*Exercise:* Repeat the listing below line for line, exactly as shown.
== Records shown ==
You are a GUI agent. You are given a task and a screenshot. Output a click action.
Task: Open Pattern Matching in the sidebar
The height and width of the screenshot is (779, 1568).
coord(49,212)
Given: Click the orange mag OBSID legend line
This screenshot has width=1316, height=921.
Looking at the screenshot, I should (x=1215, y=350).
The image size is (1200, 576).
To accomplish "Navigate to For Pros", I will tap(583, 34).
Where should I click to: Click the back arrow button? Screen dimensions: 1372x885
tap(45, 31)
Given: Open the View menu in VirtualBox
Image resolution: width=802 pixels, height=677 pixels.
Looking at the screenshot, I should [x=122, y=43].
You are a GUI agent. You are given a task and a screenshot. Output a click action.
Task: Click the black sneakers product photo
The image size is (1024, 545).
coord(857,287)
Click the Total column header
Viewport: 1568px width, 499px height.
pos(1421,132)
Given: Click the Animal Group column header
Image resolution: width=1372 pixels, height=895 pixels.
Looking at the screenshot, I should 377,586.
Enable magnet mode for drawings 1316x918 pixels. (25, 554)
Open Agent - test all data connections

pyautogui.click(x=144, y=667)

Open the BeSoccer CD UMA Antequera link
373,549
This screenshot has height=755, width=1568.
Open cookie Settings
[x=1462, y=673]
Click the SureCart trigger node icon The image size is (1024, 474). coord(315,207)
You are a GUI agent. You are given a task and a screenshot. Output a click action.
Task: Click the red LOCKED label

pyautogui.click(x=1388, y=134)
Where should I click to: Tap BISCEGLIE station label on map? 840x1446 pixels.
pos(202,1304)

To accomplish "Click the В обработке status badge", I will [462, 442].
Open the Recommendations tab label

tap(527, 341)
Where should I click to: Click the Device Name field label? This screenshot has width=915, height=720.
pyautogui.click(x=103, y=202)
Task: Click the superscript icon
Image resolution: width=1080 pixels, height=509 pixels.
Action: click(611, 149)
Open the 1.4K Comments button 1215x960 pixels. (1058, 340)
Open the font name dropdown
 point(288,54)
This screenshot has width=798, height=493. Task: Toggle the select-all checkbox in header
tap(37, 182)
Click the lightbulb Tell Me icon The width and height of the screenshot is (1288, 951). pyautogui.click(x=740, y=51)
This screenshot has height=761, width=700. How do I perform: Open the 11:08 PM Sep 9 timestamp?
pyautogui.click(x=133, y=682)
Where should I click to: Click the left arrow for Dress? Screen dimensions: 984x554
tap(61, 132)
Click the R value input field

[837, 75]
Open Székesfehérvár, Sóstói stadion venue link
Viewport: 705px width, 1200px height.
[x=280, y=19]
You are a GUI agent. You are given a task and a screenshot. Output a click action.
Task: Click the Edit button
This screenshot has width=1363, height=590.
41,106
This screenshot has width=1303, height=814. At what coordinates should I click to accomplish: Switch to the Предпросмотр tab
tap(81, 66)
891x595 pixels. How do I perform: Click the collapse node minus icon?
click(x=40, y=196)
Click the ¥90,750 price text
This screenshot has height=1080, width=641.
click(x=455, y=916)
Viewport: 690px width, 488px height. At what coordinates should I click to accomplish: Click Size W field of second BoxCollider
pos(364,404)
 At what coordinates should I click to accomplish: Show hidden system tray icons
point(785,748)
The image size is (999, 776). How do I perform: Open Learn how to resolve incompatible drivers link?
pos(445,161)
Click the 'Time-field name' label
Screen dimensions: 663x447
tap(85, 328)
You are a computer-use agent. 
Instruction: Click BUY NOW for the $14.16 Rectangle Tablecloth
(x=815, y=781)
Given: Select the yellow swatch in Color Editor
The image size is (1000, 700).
===
*Solution for this task:*
You are a GUI agent. You are given a task and a screenshot. Output a click action.
Task: Open Pattern Matching in the sidebar
The height and width of the screenshot is (779, 1568).
coord(49,212)
Given: Click the orange mag OBSID legend line
This screenshot has width=1316, height=921.
Looking at the screenshot, I should (x=1215, y=350).
The image size is (1200, 576).
To accomplish "Navigate to For Pros", I will tap(583, 34).
Where should I click to: Click the back arrow button? Screen dimensions: 1372x885
tap(45, 31)
Given: Open the View menu in VirtualBox
Image resolution: width=802 pixels, height=677 pixels.
Looking at the screenshot, I should [x=122, y=43].
You are a GUI agent. You are given a task and a screenshot. Output a click action.
Task: Click the black sneakers product photo
The image size is (1024, 545).
coord(857,287)
Click the Total column header
Viewport: 1568px width, 499px height.
pos(1421,132)
Given: Click the Animal Group column header
Image resolution: width=1372 pixels, height=895 pixels.
Looking at the screenshot, I should 377,586.
Enable magnet mode for drawings 1316x918 pixels. (25, 554)
Open Agent - test all data connections

pyautogui.click(x=144, y=667)

Open the BeSoccer CD UMA Antequera link
373,549
This screenshot has height=755, width=1568.
Open cookie Settings
[x=1462, y=673]
Click the SureCart trigger node icon The image size is (1024, 474). coord(315,207)
You are a GUI agent. You are given a task and a screenshot. Output a click action.
Task: Click the red LOCKED label

pyautogui.click(x=1388, y=134)
Where should I click to: Tap BISCEGLIE station label on map? 840x1446 pixels.
pos(202,1304)

To accomplish "Click the В обработке status badge", I will [462, 442].
Open the Recommendations tab label

tap(527, 341)
Where should I click to: Click the Device Name field label? This screenshot has width=915, height=720.
pyautogui.click(x=103, y=202)
Task: Click the superscript icon
Image resolution: width=1080 pixels, height=509 pixels.
Action: click(611, 149)
Open the 1.4K Comments button 1215x960 pixels. (1058, 340)
Open the font name dropdown
 point(288,54)
This screenshot has width=798, height=493. Task: Toggle the select-all checkbox in header
tap(37, 182)
Click the lightbulb Tell Me icon The width and height of the screenshot is (1288, 951). pyautogui.click(x=740, y=51)
This screenshot has height=761, width=700. How do I perform: Open the 11:08 PM Sep 9 timestamp?
pyautogui.click(x=133, y=682)
Where should I click to: Click the left arrow for Dress? Screen dimensions: 984x554
tap(61, 132)
Click the R value input field

[837, 75]
Open Székesfehérvár, Sóstói stadion venue link
Viewport: 705px width, 1200px height.
[x=280, y=19]
You are a GUI agent. You are given a task and a screenshot. Output a click action.
Task: Click the Edit button
This screenshot has width=1363, height=590.
41,106
This screenshot has width=1303, height=814. At what coordinates should I click to accomplish: Switch to the Предпросмотр tab
tap(81, 66)
891x595 pixels. How do I perform: Click the collapse node minus icon?
click(x=40, y=196)
Click the ¥90,750 price text
This screenshot has height=1080, width=641.
click(x=455, y=916)
Viewport: 690px width, 488px height. At what coordinates should I click to accomplish: Click Size W field of second BoxCollider
pos(364,404)
 At what coordinates should I click to accomplish: Show hidden system tray icons
point(785,748)
The image size is (999, 776). How do I perform: Open Learn how to resolve incompatible drivers link?
pos(445,161)
Click the 'Time-field name' label
Screen dimensions: 663x447
tap(85, 328)
You are a computer-use agent. 
Instruction: Click BUY NOW for the $14.16 Rectangle Tablecloth
(x=815, y=781)
Given: Select the yellow swatch in Color Editor
The image size is (1000, 700).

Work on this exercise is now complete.